Dans l’EP massive, l’augmentation de la pression auriculaire droite est secondaire à la présence d’un cœur pulmonaire aigu (CPA). Le CPA traduit la dysfonction aiguë du ventricule droit (VD) secondaire à une augmentation brutale de sa postcharge par un obstacle situé entre le tronc de l’artère pulmonaire et les capillaires pulmonaires. Sur un cœur préalablement sain, cette situation se rencontre lorsque l’obstruction de la circulation pulmonaire est au moins de 40 % [2]. L’élévation de la pression auriculaire droite secondaire à l’hypertension artérielle pulmonaire peut inverser le gradient de pression entre les deux oreillettes et rouvrir le foramen ovale.

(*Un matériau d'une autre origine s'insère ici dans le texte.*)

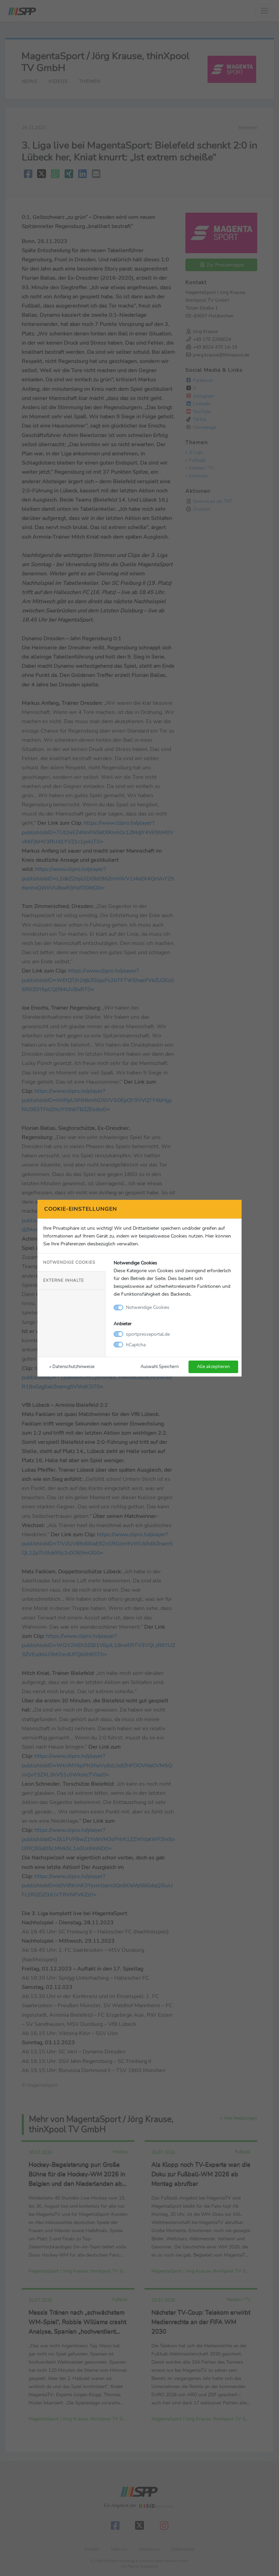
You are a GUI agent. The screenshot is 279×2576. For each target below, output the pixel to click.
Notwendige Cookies (69, 1262)
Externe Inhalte (63, 1280)
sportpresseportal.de (148, 1334)
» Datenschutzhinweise (72, 1366)
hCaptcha (136, 1344)
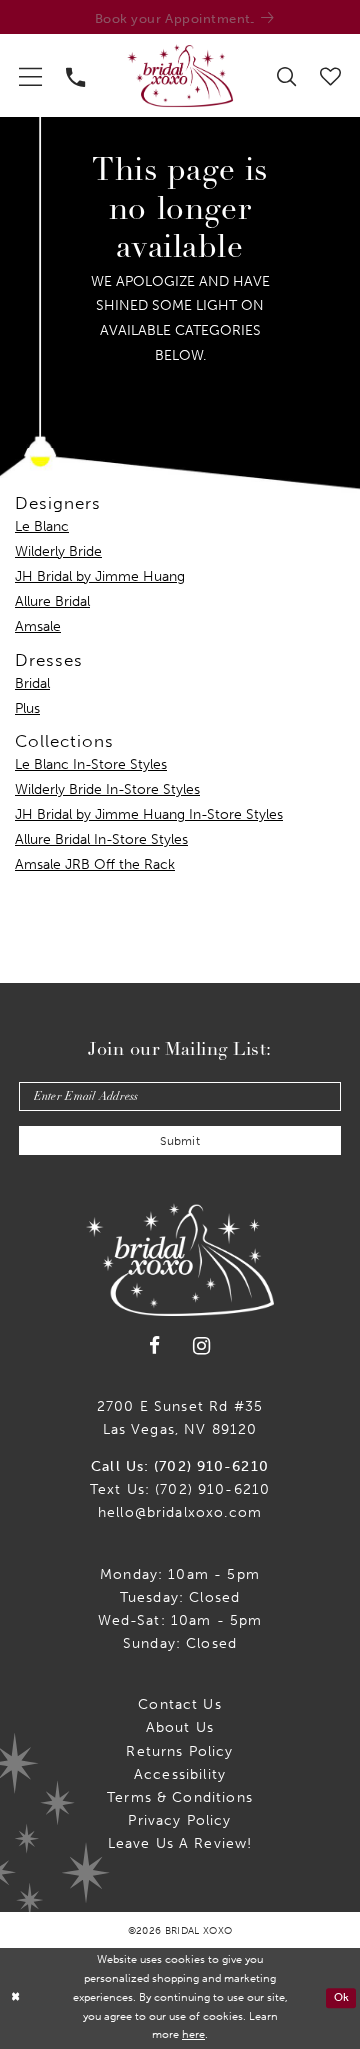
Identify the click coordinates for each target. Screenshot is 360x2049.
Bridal (32, 683)
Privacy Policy (179, 1820)
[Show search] (286, 75)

Les deux principales complications du foramen ovale perméable sont l’embolie paradoxale et le shunt interauriculaire droit-gauche qui peut participer à l’hypoxémie associée à l’EP (voir chapitre 18). L’échocardiographie peut suspecter le diagnostic d’EP lorsqu’elle montre un CPA dans un contexte clinique évocateur, et peut parfois l’affirmer en visualisant un thrombus en transit dans les cavités cardiaques ou enclavé dans les artères pulmonaires. Encore plus rarement, le thrombus peut être enclavé dans le foramen ovale, ce qui permet alors d’affirmer l’embolie paradoxale.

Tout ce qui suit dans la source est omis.